## [INSTRUCTIONS TO FOLLOW]
With the records in front of you, set every one of them down exactly.

** Opening EXCERPTED DATA block **

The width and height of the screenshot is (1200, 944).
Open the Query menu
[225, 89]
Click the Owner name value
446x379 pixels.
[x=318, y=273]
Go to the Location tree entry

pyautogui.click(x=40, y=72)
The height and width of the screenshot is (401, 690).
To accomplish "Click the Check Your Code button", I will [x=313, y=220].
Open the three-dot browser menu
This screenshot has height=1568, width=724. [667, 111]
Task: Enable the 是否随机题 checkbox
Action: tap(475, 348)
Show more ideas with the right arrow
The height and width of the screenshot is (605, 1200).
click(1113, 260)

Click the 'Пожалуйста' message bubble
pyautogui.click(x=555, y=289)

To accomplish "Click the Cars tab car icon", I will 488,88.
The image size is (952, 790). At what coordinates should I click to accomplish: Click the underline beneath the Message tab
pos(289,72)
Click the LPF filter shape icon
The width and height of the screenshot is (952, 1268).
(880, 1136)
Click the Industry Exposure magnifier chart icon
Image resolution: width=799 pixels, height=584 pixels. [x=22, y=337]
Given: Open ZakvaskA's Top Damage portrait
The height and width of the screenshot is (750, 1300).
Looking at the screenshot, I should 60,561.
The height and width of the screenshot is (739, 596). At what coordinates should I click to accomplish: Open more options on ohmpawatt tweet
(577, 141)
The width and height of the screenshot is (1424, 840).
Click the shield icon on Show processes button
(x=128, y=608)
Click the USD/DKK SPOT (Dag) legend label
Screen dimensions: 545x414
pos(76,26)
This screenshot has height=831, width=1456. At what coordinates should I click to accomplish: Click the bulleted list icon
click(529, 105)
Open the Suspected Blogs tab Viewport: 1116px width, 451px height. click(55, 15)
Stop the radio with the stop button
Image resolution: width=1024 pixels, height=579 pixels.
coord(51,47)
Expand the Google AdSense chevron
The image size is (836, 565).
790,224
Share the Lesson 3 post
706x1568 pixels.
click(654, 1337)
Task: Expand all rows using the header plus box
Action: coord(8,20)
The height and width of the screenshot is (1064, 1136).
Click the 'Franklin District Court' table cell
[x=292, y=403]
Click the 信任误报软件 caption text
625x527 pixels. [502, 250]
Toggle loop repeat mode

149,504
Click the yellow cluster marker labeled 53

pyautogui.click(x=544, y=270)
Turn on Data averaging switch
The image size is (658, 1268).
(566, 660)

** Closing EXCERPTED DATA block **

## [OUTPUT FOR THIS TASK]
The width and height of the screenshot is (1200, 944).
Open the Query menu
[225, 89]
Click the Owner name value
446x379 pixels.
[x=318, y=273]
Go to the Location tree entry

pyautogui.click(x=40, y=72)
The height and width of the screenshot is (401, 690).
To accomplish "Click the Check Your Code button", I will [x=313, y=220].
Open the three-dot browser menu
This screenshot has height=1568, width=724. [667, 111]
Task: Enable the 是否随机题 checkbox
Action: tap(475, 348)
Show more ideas with the right arrow
The height and width of the screenshot is (605, 1200).
click(1113, 260)

Click the 'Пожалуйста' message bubble
pyautogui.click(x=555, y=289)

To accomplish "Click the Cars tab car icon", I will 488,88.
The image size is (952, 790). At what coordinates should I click to accomplish: Click the underline beneath the Message tab
pos(289,72)
Click the LPF filter shape icon
The width and height of the screenshot is (952, 1268).
(880, 1136)
Click the Industry Exposure magnifier chart icon
Image resolution: width=799 pixels, height=584 pixels. [x=22, y=337]
Given: Open ZakvaskA's Top Damage portrait
The height and width of the screenshot is (750, 1300).
Looking at the screenshot, I should 60,561.
The height and width of the screenshot is (739, 596). At what coordinates should I click to accomplish: Open more options on ohmpawatt tweet
(577, 141)
The width and height of the screenshot is (1424, 840).
Click the shield icon on Show processes button
(x=128, y=608)
Click the USD/DKK SPOT (Dag) legend label
Screen dimensions: 545x414
pos(76,26)
This screenshot has height=831, width=1456. At what coordinates should I click to accomplish: Click the bulleted list icon
click(529, 105)
Open the Suspected Blogs tab Viewport: 1116px width, 451px height. click(55, 15)
Stop the radio with the stop button
Image resolution: width=1024 pixels, height=579 pixels.
coord(51,47)
Expand the Google AdSense chevron
The image size is (836, 565).
790,224
Share the Lesson 3 post
706x1568 pixels.
click(654, 1337)
Task: Expand all rows using the header plus box
Action: coord(8,20)
The height and width of the screenshot is (1064, 1136).
Click the 'Franklin District Court' table cell
[x=292, y=403]
Click the 信任误报软件 caption text
625x527 pixels. [502, 250]
Toggle loop repeat mode

149,504
Click the yellow cluster marker labeled 53

pyautogui.click(x=544, y=270)
Turn on Data averaging switch
The image size is (658, 1268).
(566, 660)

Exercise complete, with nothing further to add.